The weather service warned Wednesday that a line of thunderstorms will move eastward along North Carolina and South Carolina.
“Isolated damaging wind gusts and a couple of tornadoes are possible with these storms,” the weather service said.
The storms are moving ahead of a cold front surging southward through north-central North Carolina. The weather service warned that while the primary hazards are isolated damaging winds, a couple of tornadoes are possible if the storms continue to strengthen.
Tuesday’s tornado that hit southeast Houston caused at least EF2 damage, the National Weather Service station in Houston reported Wednesday. EF2 damage from a tornado is characterized as roofs torn from frame houses, mobile homes that are leveled and large trees snapped or uprooted, according to the National Weather Service.
More than 16,000 people remained without power across the state as of 11 a.m. Wednesday, according to tracking site PowerOutage.us.
The weather service at one point Tuesday warned that a “large, extremely dangerous and potentially deadly tornado” was on the ground headed toward Baytown, about 25 miles east of Houston. Street flooding was a chronic problem across the region.
The National Weather Service said it was sending a team out to survey damage and confirm tornado strengths across parts of Southeast Texas. The American Red Cross said it was opening a shelter for residents of Pasadena, a city of 150,000 about 15 miles east of Houston.
In Pasadena, the animal shelter lost power, water and phones, so the shelter and adoption center were shut down.
“Please help! The Pasadena Animal Shelter was hit by a tornado today! We are in desperate need of fosters, etc.,” the agency tweeted. “Please please please share and if you can hold a dog or 5 (garage, spare room, whatever) PLEASE help us!”
The shelter later posted an update on social media saying other shelters and rescue organizations had taken most of the animals. “We assure you that the animals we have left are being cared for while we work to get them out to fosters and other organizations.”
In the Houston suburb of Deer Park, a tornado and damaging winds were blamed for blowing over a train. Dozens of buildings in the city suffered significant damage, and dozens of roads were closed because of fallen trees or power lines.
The school district posted a note on Facebook saying many homes and businesses were damaged, and that all its buildings and some neighborhoods had no power. After “careful consideration,” classes were canceled for Wednesday.
“We hope this will give families a chance to recover from the stress of today’s events, and we believe it is best for children to be with their parents or guardians after a natural disaster,” the post said. It added that the cancellation will allow staff to determine the extent of damage of its own buildings.
City officials urges residents to stay off the roads as workers attempt to repair downed power lines. Deer Park Mayor Jerry Mouton Jr. said he was amazed that no injuries were reported.
“We will deal with the property and recover and rebuild,” he said.

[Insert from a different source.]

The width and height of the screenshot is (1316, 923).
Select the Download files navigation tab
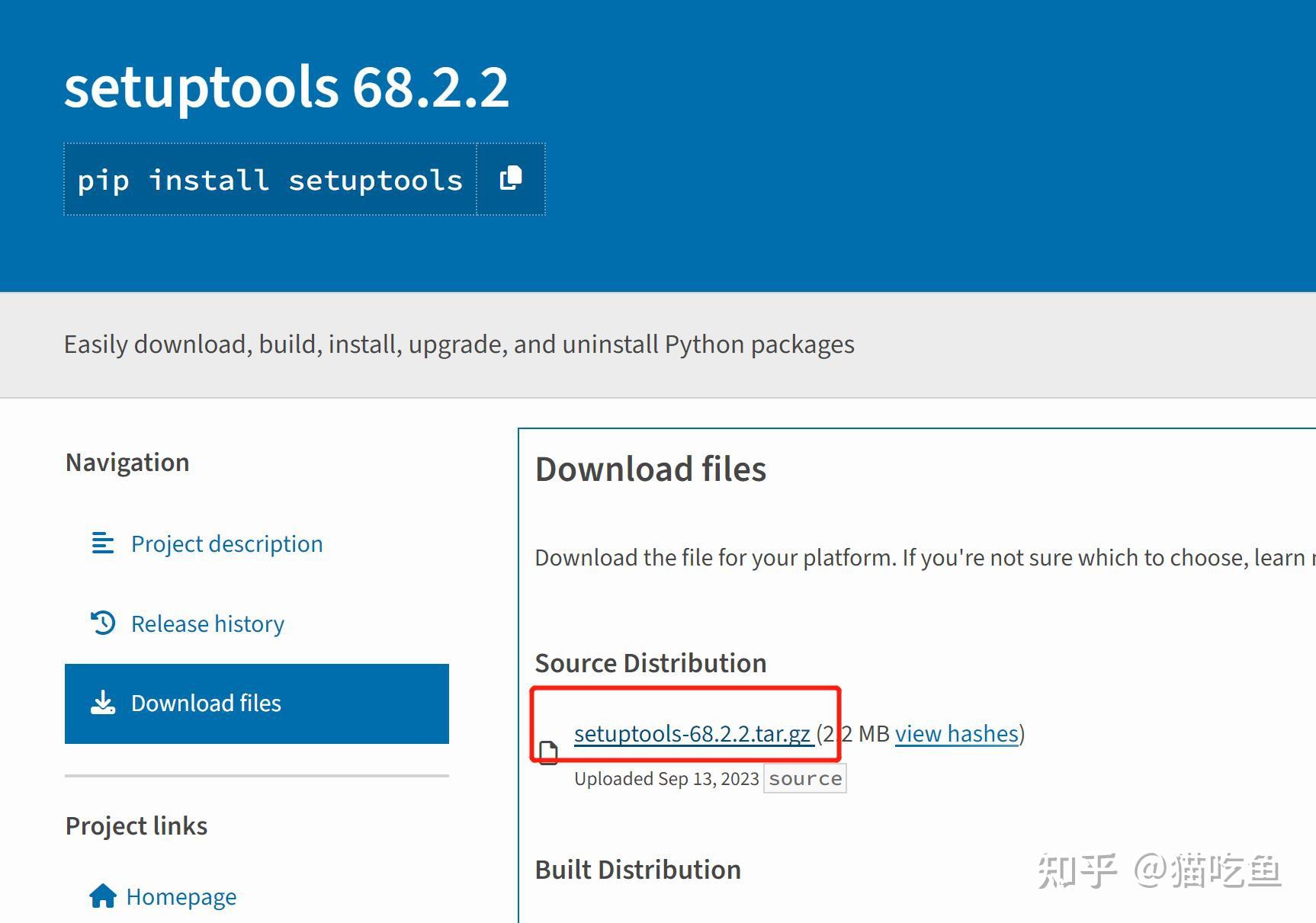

The storm system was also bringing snow and ice to much of the central U.S. More than a dozen school systems closed as snow blew through Michigan. Chimes, Arkansas, received 12 inches of snow on Tuesday and 10 inches was reported in the Texas Panhandle in the town of Matador. Parts of Arkansas were paralyzed by heavy, wet snow Tuesday. Schools and businesses were closed across Oklahoma, where snow totals of up to 6 inches were reported.